A Rogue by Compulsion eBook

This eBook from the Gutenberg Project consists of approximately 418 pages of information about A Rogue by Compulsion.

A Rogue by Compulsion eBook

This eBook from the Gutenberg Project consists of approximately 418 pages of information about A Rogue by Compulsion.

The idea was distinctly a sound one, but it was too late to be of any practical value.  Directly he moved I stepped in, and catching him a smashing box on the ear with my right hand sent him sprawling full length on the carpet.  Joyce laughed gaily, while lounging across the room Tommy set his back against the door and beamed cheerfully on the three of us.

“Quite a little family party,” he observed.

Joyce was in my arms, and we were kissing each other in the most shameless and unabashed way.

“Oh, my dear,” she said, “I hope you haven’t hurt your hand.”

“It stung a bit,” I admitted, “but I’ve got another one—­and two feet.”  I put her gently aside.  “Get up, George,” I said.

He lay where he was, pretending to be unconscious.

“If you don’t get up at once, George,” I said softly, “I shall kick you—­hard.”

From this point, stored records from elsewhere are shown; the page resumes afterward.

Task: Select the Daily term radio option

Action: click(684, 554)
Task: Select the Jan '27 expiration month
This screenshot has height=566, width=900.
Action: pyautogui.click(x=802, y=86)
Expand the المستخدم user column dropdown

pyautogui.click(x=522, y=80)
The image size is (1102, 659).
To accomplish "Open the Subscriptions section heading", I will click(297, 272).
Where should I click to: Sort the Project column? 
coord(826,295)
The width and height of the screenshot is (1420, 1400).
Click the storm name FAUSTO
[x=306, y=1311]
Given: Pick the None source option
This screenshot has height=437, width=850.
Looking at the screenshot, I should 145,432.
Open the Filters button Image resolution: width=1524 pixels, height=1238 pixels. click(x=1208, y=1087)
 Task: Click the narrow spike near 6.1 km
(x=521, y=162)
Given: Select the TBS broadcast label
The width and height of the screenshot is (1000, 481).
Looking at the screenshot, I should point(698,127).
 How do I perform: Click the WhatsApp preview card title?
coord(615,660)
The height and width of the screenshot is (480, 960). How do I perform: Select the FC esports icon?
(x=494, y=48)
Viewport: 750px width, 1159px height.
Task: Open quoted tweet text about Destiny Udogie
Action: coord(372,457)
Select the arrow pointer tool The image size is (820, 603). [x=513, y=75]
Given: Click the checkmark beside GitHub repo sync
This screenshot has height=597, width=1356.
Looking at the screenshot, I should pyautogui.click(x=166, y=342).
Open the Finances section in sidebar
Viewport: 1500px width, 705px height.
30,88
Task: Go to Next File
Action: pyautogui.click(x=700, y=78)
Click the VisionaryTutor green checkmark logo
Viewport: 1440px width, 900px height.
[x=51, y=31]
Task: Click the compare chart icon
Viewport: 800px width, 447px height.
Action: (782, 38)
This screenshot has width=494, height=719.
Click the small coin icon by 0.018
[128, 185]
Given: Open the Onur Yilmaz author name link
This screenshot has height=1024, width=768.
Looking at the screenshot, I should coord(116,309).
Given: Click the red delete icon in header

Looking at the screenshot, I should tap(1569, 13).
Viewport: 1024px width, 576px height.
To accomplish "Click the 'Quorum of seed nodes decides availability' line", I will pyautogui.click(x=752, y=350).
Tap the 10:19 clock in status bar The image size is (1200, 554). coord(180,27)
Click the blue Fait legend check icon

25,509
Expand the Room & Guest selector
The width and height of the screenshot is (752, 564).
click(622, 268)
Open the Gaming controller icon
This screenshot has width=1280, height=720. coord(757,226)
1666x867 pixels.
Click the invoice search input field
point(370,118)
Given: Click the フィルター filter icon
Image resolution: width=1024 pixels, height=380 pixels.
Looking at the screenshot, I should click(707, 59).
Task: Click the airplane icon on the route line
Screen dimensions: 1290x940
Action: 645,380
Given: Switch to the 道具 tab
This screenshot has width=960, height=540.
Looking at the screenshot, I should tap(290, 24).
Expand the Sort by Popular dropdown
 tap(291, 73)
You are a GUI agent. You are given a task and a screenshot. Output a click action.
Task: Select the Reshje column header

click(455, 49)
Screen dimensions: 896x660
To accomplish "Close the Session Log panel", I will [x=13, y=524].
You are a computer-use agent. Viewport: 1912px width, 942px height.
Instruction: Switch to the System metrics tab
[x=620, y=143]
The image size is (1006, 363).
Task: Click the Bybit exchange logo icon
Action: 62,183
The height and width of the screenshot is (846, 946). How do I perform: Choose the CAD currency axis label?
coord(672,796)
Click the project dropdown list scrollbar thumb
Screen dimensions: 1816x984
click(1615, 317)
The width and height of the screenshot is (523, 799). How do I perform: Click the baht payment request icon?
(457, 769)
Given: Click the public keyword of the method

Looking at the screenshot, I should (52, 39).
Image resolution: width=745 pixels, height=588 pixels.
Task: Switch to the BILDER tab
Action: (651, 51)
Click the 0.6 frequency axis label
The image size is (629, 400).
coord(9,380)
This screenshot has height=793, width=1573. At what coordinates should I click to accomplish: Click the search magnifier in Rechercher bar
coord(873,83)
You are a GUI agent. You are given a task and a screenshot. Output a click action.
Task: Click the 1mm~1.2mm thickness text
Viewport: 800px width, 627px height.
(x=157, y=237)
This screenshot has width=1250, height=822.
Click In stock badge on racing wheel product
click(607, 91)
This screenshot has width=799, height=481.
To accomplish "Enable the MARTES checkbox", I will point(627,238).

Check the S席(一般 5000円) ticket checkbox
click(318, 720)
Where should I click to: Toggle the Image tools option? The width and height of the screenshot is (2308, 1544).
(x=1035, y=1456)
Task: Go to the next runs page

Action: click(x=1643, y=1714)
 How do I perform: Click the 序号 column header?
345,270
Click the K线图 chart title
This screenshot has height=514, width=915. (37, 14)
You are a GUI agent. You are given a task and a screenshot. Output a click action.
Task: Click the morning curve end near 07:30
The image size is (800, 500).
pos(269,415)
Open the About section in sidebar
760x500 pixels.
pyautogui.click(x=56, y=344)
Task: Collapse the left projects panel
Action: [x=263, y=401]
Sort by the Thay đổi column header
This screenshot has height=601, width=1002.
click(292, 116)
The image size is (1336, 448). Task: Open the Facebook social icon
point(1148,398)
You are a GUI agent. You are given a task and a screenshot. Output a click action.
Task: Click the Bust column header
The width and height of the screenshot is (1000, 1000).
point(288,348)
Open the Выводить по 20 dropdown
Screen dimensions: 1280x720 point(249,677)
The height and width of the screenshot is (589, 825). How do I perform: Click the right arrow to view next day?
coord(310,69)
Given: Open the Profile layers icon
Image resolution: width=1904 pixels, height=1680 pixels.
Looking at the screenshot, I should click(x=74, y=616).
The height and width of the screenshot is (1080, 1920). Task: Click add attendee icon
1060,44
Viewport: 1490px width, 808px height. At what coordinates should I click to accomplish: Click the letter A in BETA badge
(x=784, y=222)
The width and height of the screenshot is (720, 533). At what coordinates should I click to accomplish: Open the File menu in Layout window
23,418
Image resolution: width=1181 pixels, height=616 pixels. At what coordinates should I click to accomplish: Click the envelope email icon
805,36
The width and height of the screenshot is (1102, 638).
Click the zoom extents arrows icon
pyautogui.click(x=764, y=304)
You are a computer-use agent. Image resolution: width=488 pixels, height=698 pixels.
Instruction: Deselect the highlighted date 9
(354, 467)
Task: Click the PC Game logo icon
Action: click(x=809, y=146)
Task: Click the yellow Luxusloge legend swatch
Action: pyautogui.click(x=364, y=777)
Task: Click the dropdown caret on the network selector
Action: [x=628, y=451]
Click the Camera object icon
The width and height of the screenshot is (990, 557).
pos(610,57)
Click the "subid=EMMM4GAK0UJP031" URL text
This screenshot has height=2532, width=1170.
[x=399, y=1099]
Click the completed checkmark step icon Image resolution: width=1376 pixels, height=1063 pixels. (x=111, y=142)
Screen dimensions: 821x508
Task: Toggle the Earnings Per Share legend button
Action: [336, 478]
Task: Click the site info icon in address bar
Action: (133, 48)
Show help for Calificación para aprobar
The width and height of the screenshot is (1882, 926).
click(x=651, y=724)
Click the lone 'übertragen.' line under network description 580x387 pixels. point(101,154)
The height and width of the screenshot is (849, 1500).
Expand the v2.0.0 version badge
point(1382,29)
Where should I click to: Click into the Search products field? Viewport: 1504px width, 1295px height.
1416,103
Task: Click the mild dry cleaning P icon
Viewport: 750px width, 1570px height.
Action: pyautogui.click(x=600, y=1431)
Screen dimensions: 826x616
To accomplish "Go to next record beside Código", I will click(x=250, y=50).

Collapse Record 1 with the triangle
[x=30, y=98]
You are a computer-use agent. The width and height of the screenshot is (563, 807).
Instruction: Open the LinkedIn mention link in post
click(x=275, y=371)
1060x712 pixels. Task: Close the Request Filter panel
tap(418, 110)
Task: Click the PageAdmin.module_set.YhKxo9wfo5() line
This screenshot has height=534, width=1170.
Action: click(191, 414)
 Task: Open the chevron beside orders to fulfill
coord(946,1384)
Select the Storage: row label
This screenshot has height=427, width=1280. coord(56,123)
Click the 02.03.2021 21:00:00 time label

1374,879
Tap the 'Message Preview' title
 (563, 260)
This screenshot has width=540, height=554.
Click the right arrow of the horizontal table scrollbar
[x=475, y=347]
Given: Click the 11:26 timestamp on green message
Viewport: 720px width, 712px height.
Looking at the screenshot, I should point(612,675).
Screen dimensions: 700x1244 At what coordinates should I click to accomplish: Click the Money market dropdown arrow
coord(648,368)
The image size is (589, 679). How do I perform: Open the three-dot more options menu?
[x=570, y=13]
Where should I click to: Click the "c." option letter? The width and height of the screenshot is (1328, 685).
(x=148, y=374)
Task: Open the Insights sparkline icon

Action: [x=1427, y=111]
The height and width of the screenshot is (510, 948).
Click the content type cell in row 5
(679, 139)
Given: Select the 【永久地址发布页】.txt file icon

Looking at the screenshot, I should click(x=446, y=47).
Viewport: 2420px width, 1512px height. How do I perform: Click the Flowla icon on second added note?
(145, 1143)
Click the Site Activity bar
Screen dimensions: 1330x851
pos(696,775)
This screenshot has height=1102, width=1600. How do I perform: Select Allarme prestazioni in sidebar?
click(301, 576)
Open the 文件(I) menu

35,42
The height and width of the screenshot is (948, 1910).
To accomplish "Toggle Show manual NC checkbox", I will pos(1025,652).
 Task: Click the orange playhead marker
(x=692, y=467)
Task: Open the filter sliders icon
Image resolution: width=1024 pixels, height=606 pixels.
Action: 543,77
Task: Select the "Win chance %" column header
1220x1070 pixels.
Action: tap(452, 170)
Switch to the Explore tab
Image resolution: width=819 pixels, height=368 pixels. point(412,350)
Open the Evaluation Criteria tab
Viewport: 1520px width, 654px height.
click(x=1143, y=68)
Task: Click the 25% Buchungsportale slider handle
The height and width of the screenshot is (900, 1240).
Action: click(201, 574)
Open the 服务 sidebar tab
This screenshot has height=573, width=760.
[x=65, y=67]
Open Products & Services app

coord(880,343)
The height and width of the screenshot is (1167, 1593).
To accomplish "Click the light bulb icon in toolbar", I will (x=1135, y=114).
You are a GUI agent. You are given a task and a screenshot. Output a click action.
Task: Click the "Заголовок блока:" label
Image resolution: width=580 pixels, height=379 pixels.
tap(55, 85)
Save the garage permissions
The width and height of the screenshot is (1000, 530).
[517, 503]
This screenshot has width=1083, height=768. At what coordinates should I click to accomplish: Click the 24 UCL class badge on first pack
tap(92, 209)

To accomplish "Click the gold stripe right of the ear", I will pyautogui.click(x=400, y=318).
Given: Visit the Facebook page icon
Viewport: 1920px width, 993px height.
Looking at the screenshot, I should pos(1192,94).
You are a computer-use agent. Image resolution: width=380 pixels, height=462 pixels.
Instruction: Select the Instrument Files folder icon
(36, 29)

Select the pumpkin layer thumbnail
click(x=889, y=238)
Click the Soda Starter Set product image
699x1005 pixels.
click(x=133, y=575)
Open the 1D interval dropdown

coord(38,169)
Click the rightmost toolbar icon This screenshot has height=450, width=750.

He scrambled to his feet, and then crouched back against the wall eyeing me like a trapped weasel.

I indulged myself in a good heart-filling look at him.

“So you’ve been sorry for me, George?” I said.  “All these three long weary years that I’ve been rotting in Dartmoor, you’ve been really and truly sorry for me?”

He licked his lips and nodded.

I laughed.  “Well, I’m sorry for you now, George,” I said—­“damned sorry.”

If anything, the putty-like pallor of his face became still more ghastly.

“Don’t do anything violent, Neil,” he whispered.  “You’ll only regret it.  I swear to you—­”

“I shouldn’t swear,” I said.  “You don’t want to die with a lie on your lips.”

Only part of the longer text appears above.